The graph similarity matrix (S) of each subject was then transformed into a normalized symmetric graph Laplacian matrix, on which eigen decomposition was performed. According to spectral clustering theory [21], the first few ordered eigen values contain critical structural information regarding the data. To determine the number of eigen values that best reflect the underlying structure, we tested the eigen values against those generated from unstructured data. The unstructured data were generated by randomizing the SH coefficients. The randomization process was bootstrapped for 1200 iterations to create a null distribution of eigenvalues of the unstructured Laplacian matrices. For each subject, eigenvalues of original “structured” Laplacian matrix were tested against the null distribution using z- scoring, and the number of significant eigenvalues were determined as the number of clusters, denoted as N.

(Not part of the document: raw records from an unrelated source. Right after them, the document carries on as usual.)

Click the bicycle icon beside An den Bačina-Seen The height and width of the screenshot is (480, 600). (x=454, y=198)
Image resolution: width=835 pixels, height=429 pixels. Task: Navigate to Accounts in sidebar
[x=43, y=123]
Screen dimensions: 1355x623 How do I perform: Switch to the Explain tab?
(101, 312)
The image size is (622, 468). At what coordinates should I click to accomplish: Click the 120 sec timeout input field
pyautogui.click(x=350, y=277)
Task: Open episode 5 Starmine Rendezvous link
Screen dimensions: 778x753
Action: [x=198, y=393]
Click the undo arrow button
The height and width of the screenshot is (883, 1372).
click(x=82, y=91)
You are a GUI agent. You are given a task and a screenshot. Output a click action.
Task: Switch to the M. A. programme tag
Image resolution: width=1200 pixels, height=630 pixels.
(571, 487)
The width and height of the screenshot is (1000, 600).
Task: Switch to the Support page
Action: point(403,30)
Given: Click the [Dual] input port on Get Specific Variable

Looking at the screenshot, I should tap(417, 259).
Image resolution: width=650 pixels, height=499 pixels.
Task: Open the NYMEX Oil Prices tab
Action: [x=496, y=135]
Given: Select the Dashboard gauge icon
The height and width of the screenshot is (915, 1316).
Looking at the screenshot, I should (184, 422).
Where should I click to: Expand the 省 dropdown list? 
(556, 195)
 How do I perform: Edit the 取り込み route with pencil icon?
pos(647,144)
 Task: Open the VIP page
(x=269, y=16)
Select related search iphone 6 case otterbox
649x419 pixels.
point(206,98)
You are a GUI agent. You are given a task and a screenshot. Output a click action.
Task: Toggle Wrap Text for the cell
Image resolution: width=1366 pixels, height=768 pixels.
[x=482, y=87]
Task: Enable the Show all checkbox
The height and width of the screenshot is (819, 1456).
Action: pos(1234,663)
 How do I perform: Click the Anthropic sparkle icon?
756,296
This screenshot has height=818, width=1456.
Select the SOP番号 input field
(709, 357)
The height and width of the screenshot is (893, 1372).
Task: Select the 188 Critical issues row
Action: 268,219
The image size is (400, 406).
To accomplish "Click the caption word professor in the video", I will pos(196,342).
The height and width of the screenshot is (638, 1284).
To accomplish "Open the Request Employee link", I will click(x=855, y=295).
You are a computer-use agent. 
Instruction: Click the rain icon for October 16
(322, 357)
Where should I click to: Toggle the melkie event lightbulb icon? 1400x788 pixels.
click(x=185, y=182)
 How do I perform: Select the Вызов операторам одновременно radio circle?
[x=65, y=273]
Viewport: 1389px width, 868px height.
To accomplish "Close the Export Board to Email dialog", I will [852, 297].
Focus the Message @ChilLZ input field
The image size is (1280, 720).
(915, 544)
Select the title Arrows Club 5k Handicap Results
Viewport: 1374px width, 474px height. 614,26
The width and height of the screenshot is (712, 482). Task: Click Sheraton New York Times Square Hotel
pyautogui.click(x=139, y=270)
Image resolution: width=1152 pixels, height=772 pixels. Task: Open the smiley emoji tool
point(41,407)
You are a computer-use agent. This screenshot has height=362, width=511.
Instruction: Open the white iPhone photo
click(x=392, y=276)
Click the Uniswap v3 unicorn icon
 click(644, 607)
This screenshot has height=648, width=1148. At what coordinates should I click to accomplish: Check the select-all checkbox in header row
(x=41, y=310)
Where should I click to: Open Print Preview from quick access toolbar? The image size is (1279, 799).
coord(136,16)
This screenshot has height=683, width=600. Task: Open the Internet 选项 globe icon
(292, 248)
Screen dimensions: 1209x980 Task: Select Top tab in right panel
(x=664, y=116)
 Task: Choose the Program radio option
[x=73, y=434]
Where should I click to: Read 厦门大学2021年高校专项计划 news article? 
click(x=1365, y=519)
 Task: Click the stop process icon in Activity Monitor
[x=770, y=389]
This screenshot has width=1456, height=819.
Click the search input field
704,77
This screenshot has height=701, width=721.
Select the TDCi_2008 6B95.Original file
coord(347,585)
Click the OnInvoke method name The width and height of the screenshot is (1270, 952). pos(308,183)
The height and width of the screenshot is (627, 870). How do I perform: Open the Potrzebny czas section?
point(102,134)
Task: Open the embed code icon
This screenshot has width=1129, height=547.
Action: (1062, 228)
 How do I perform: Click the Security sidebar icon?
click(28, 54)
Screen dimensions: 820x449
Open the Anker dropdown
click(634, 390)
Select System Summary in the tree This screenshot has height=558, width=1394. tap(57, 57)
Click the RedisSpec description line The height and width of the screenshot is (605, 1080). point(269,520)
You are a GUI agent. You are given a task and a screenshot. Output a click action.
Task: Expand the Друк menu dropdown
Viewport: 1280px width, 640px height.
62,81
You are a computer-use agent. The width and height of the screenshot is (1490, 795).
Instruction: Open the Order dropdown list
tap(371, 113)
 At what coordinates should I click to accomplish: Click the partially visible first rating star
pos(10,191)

To perform k-mean clustering to classify the voxels within the amygdala, we picked the N eigenvectors corresponding to the N eigenvalues starting from Fiedler Value. Each eigen-vector has M elements that equals to the dimension of the Laplacian and S matrix. Note that M also denotes the number of voxels within the segmented amygdala. The N eigen-vectors were stacked up to form a N x M matrix. Thus, the N x M matrix described N distinct features for M voxels. K-mean clustering was performed across M voxels to yield a cluster label for each voxel. The clustering would then be complete and yield N amygdala subfields for each subject in the native space. In order to check the inter-subject variability, the individual results were transformed to the template brain. Individual clusters were averaged across subjects to generate a consistency map.